Ultra-long room temperature phosphorescent materials based on tetraphenylethylene derivatives for anti-counterfeiting and encryption applications

Abstract

Stimuli-responsive room temperature phosphorescent materials have been the subject of considerable research activity in recent years. In this study, the tetraphenylethylene group was selected in combination with arylboronic acid (TIPE-BOH) and used to dope a rigid polyvinyl alcohol (PVA) matrix to generate a film material (TIPE-BOH-PVA) that exhibited an aggregation-induced emission (AIE) effect. The prepared film exhibits excellent room temperature phosphorescence (RTP) performance, with an enhanced emission wavelength and an afterglow time of up to 12 s. The triplet-to-singlet Förster resonance energy transfer (TS-FRET) has been utilized to modify the afterglow color by adding butyl rhodamine B (BRhB) and rhodamine 6G (R6G), employing a water phase without the use of organic solvents.

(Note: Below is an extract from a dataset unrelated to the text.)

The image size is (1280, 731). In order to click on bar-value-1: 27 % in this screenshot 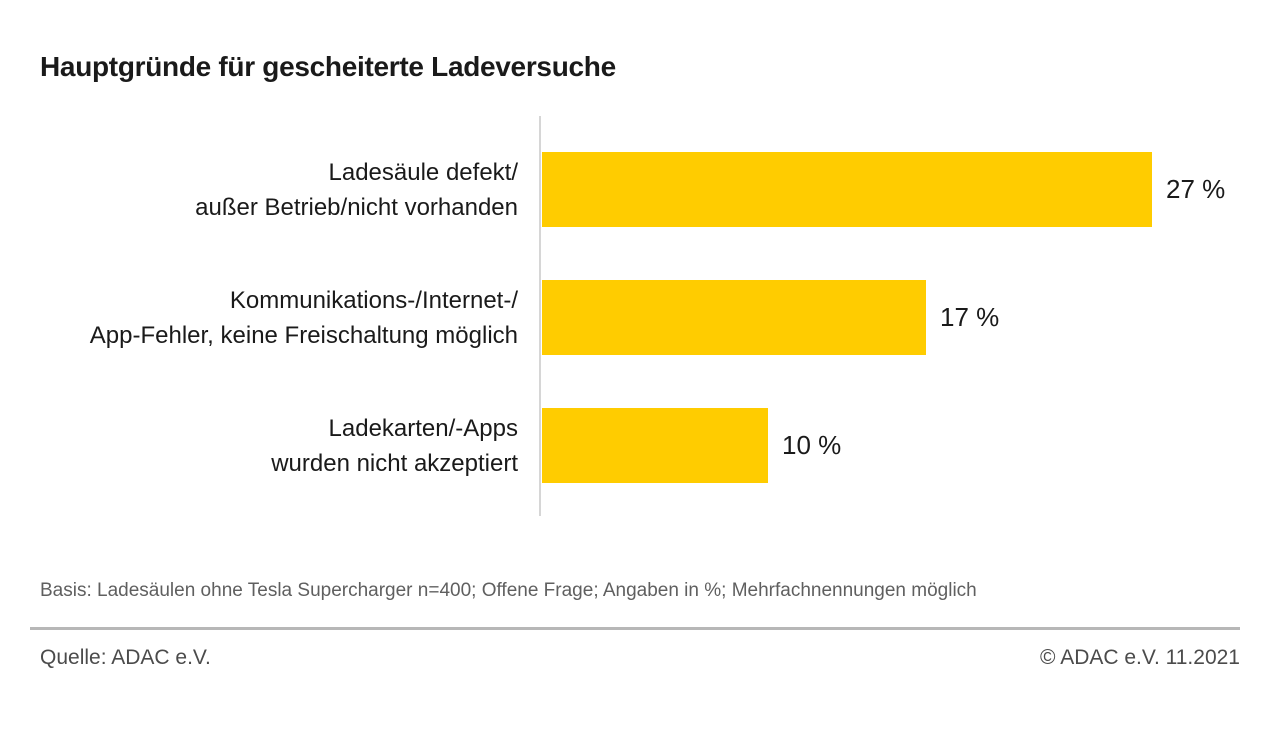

The resultant material exhibits stimulus responsiveness; the RTP properties disappear when the material is exposed to water vapor, but are restored following thermal treatment. The material has potential applications in information encryption and erasure, double anti-counterfeiting ink, and fingerprint acquisition systems. This work offers a new strategy for the design of stimuli-responsive ultra-long RTP materials with far-ranging end applications.